** Start of Extract **

Held: The appeal should be allowed.

The appellant had two valid bills of exchange made by the respondent. The cheques were given for valuable consideration and should have been paid when presented for payment. Respondent was a stranger to the agreement for sale under which appellant obtained the order nisi. The obligation of appellant to credit the proceeds of these cheques, if and when received, against the amount owing under the agreement for sale was a matter between it and its purchaser. Receipt of moneys by appellant under these cheques might well affect or suspend the operation of the order nisi between the parties thereto, but again that was a matter outside the scope of the controversy between appellant and respondent.

** End of Extract **
** Start of Recorded information **

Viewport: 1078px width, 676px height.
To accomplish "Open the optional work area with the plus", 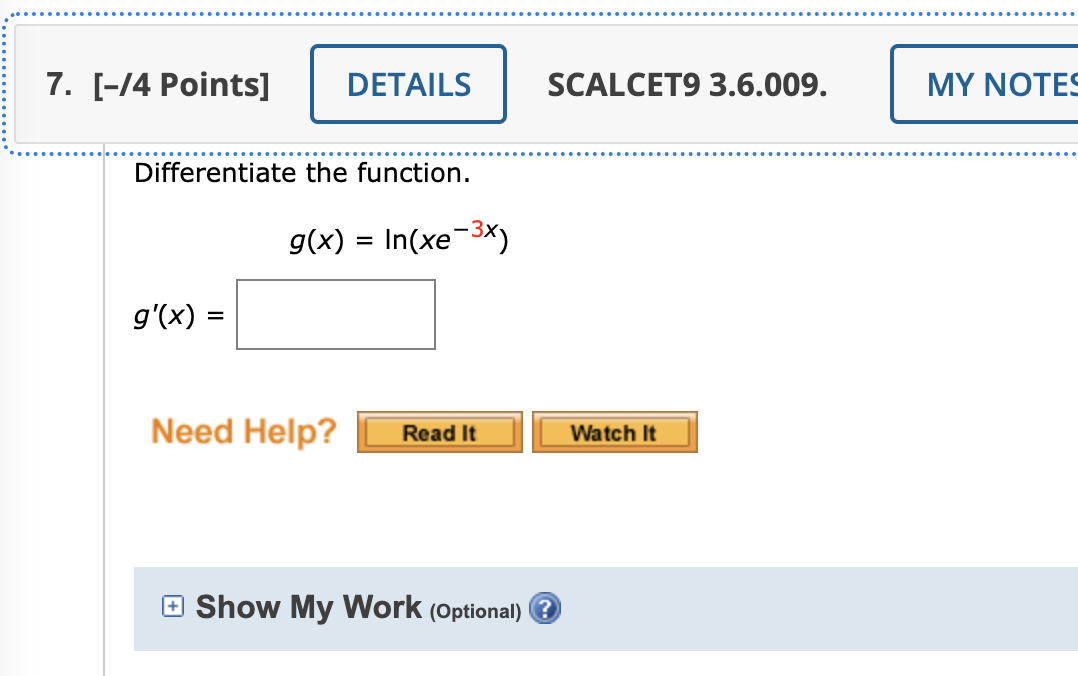I will 171,606.
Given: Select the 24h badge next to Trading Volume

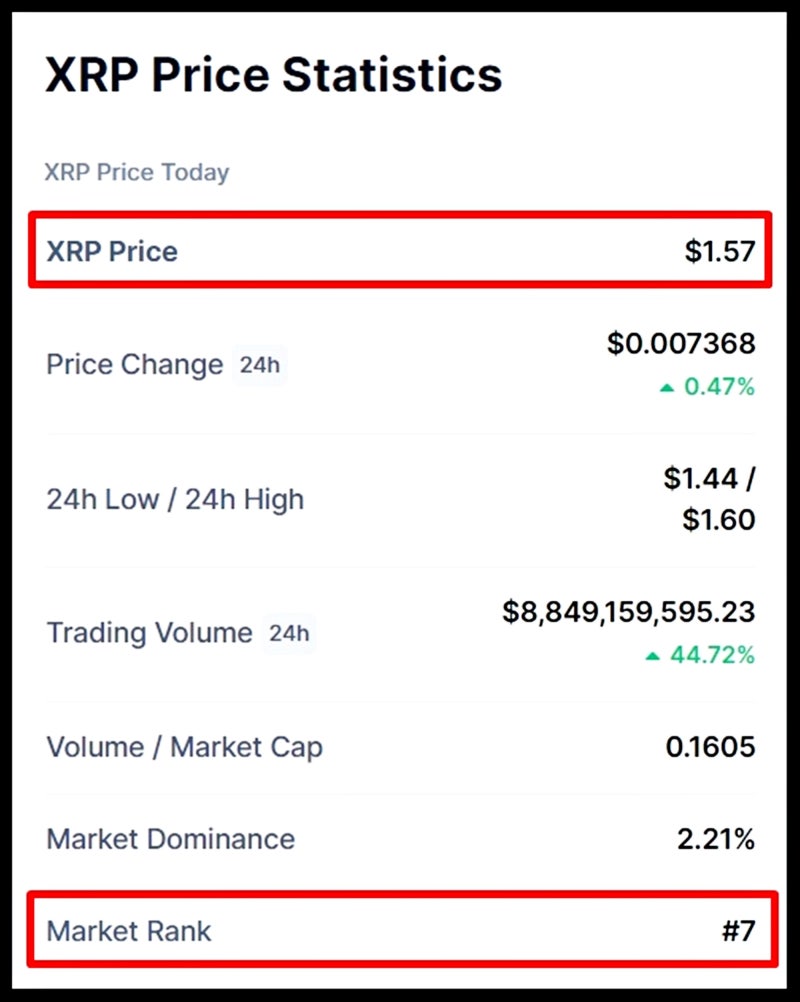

** End of Recorded information **

- **Tasks to carry out**
1) In the appeal ruling, how was the respondent related to the agreement for sale under which the appellant obtained the order nisi?
2) Extend the appeal ruling past its final sentence.
None of the data is needed here.

- **Responses to the tasks**
1) The respondent was a stranger to that agreement.

2)
Davidson v. Sharpe, (1920), 60 S.C.R. 72; Diewold v. Diewold, [1941] S.C.R. 35, distinguished; Edmonton Airport Hotel Co. Ltd. et al. v. Crédit Foncier Franco-Canadien, [1965] S.C.R. 441, applied; Traves v. Manchur, Manchur & Manchur Bros. (1958), 26 W.W.R. 158, referred to.

APPEAL from a judgment of the Court of Appeal for Saskatchewan[1], dismissing an appeal from a judgment of Bence C.J.Q.B. Appeal allowed.

R.W. Thompson, for the plaintiff, appellant.

E.R. Gritzfeld, Q.C., for the defendant, respondent.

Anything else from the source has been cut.